The impulse to write the poems in Re- was a desire to think about relationships— if connections between words would reveal something about connections between people or beings. Re- began as a practice in listening and looking—attempting to be responsive to what connections words called forth and how these connections could motivate a narrative (disjointed as it may be) about a generic “she” and “he.” Because of this, the poems afforded me a lot of surprise, and I was utterly absorbed in the writing process in the way one can become absorbed in various television series, so anxious to see what comes next that one will watch five episodes in a row—the continuousness of the writing of these poems, which I feel very fortunate to have had, allowed them to cohere and maintain a consistent energy, I hope, in a way they might have not if I had had to return to them intermittently.

I’m interested in the resemblance between “generic” and “generative,” along with the “gene” in them that recalls patterns.

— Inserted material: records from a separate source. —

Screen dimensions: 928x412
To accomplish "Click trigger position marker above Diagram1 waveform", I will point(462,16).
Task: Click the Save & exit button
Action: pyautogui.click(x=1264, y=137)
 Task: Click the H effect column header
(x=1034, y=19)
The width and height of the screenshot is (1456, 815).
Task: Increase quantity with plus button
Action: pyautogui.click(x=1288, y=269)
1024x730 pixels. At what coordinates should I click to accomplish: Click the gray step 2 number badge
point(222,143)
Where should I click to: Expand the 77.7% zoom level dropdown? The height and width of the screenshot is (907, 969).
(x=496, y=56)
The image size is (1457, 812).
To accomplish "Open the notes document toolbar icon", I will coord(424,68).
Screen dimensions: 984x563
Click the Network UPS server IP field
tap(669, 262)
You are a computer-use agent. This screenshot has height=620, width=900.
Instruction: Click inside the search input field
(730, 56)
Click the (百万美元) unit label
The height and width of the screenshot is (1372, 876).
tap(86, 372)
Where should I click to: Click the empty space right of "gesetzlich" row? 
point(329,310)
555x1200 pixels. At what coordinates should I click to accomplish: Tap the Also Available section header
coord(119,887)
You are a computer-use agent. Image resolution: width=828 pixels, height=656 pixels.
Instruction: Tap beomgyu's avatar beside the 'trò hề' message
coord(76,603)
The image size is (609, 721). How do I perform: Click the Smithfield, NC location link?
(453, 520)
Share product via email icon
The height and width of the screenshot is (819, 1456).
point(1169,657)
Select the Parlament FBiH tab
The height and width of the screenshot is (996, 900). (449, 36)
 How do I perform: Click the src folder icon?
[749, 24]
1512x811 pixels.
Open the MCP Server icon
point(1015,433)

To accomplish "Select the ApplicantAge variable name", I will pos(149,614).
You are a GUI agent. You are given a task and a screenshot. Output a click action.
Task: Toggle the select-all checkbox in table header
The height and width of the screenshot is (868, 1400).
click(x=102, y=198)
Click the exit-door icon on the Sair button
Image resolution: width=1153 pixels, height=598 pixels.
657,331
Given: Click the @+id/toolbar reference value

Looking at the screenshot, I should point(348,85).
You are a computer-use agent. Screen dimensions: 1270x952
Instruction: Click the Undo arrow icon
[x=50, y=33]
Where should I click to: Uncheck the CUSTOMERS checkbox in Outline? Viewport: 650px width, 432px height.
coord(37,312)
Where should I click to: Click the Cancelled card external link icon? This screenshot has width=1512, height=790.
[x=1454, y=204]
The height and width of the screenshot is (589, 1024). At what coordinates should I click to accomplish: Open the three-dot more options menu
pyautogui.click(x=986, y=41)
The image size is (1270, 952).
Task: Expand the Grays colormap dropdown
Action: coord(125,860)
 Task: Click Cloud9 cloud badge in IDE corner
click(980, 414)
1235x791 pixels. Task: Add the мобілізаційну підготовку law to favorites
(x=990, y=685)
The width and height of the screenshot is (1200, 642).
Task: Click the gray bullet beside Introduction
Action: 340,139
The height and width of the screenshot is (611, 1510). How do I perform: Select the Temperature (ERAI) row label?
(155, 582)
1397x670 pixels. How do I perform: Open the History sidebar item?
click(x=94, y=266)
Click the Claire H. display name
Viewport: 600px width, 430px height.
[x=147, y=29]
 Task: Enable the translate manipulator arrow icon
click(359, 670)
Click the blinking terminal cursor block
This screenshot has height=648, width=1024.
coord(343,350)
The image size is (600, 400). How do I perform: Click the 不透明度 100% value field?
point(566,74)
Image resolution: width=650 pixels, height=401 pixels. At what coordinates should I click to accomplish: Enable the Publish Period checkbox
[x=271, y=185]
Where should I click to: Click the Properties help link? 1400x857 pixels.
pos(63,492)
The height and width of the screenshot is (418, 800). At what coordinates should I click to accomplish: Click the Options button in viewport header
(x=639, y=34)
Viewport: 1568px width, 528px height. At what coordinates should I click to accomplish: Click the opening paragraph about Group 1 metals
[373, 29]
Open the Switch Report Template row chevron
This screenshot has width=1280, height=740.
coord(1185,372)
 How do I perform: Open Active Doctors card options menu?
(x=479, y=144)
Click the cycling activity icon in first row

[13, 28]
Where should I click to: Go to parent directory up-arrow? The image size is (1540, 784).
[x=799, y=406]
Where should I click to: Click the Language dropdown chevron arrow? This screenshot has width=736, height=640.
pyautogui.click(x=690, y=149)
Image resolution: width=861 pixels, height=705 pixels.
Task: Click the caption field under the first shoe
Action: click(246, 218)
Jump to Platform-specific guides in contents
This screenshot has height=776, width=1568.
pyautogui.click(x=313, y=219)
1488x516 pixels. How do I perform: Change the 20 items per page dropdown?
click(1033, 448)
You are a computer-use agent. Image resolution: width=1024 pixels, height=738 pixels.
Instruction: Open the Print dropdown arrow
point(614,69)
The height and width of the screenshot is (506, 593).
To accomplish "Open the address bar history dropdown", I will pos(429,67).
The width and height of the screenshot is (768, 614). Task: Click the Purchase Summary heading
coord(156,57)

Patterns organize these poems. A variation of a line from the first poem in first section corresponds to a line in the first poem of the second section, variations of a line from the first poem in the first section and the first poem in the second section correspond to lines in the first poem of the third section, and so on; they share something, but not everything—a certain difference is maintained. The recycling here is a figure for reinvigoration, especially in terms of the reinvigoration relationships demand for maintenance—and each poem cycle suggests a figurative season that creates the atmosphere for the relationship between the “she” and “he.”

I wrote these poems in 2005–2006 in Tucson, Arizona, before moving to Cincinnati to begin work toward a Ph.D. in English and Comparative Literature. I was thinking a lot about relentlessness in poetry and teaching a class about it at Casa Libre en la Solana in the spring of 2006. If I recall correctly, I had just read Roland Barthes’ The Pleasure of the Text for the first time and was reading Marianne Moore’s letters and poems—so reading for texture, especially richness or lusciousness of texture, was at the forefront of my thoughts and obviously affected my writing practices. My choice of “lusciousness” reminds me I was reading Lane Dunlop’s translation of Francis Ponge’s Soap for the first time during this period, too. The act of reading was definitely part of the process of writing—I was reading the words that emerged as I went along as much as writing them to see how they asked to be unpacked and what word-parts could be dispersed to form new words. I hope readers connect with these poems—that they find a part in them.